How to Make Braised Rump or Chuck Roast
I have a great affection for the braising technique because of the way it produces such a rich and pleasant taste. In this recipe, the braising went to good effect, creating a vibrant and tender combination of the heady and sophisticated flavors of steak, bacon, prosciutto, asparagus, and red wine to produce a thoroughly superb meat dish—like a pot roast but infinitely better.
The flavors marry together with such wonderful panache; the bacon and the prosciutto provide a decadence, while the asparagus lightens up the meat with its éclat of green and its light vegetable nature. Combined with a red wine that quickly reduces and enriches the ingredients, it is a real jewel of a dish, one to serve on the best of occasions.
I have adapted this recipe from Traditional Croatian Recipes by Bruno Simonovic and Ivo Semencic, which is one of my favorite cookbooks. It is stuffed with a wide range of excellent recipes accompanied by thoroughly wonderful photos. The book is well organized with readable, pleasantly formatted instructions. If you can ever get your hands on it, do so!
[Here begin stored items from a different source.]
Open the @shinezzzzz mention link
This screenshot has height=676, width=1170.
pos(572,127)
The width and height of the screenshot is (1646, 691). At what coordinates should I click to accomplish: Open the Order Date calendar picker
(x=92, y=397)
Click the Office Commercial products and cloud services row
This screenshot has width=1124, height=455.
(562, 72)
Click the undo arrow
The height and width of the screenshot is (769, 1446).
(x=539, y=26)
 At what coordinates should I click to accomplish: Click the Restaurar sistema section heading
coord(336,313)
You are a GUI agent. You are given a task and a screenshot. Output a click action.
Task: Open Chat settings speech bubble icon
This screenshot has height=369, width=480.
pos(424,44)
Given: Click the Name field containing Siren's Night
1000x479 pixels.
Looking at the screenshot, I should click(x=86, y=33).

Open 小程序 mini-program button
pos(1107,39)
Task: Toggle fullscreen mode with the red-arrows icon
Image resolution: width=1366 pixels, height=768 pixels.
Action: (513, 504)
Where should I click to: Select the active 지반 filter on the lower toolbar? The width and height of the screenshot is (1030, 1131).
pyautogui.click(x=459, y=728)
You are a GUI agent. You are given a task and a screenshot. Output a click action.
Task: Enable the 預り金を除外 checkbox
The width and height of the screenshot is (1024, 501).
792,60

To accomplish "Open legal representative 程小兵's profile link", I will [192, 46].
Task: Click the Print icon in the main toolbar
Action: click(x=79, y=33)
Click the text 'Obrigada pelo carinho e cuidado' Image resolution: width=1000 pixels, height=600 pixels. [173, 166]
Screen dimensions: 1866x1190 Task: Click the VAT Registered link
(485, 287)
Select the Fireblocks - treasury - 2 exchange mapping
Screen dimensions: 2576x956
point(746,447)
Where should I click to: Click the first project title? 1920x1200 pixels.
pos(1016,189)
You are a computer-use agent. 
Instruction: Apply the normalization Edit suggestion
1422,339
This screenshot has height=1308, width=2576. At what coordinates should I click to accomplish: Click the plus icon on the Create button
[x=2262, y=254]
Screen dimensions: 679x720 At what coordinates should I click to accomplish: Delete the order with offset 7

- 2 pounds rump roast or chuck roast of beef
- 4 tablespoons butter
- 1 tablespoon tarragon
- Salt, to taste
- Pepper, to taste
- 1 bunch asparagus (about 1 pound), cut into smaller segments
- 3 1/2 ounces prosciutto
- 4 strips bacon
- 1 tablespoon flour
- 3/4 cup red wine
- 1 teaspoon mustard
- Cilantro, for garnish (optional)
- 1/2 onion
- Apply salt, pepper, and tarragon to the beef, which should be in steaks or pieces. Heat the butter in a large skillet over high heat.
- Briefly sear the steaks on both sides in the skillet, then remove to a separate plate.
- Place the onion into the juice which has been left behind by the meat and fry briefly, then add in the prosciutto and bacon. Add the asparagus. Dust with some flour, then season with salt, pepper, and mustard.
- Add in the red wine, and cook for several minutes to reduce the sauce, then embed the meat into the dish and continue to cook over reduced heat while the sauce reduces, about 15 minutes, covered, with occasional stirring to prevent burning. Season with cilantro if desired. Serve.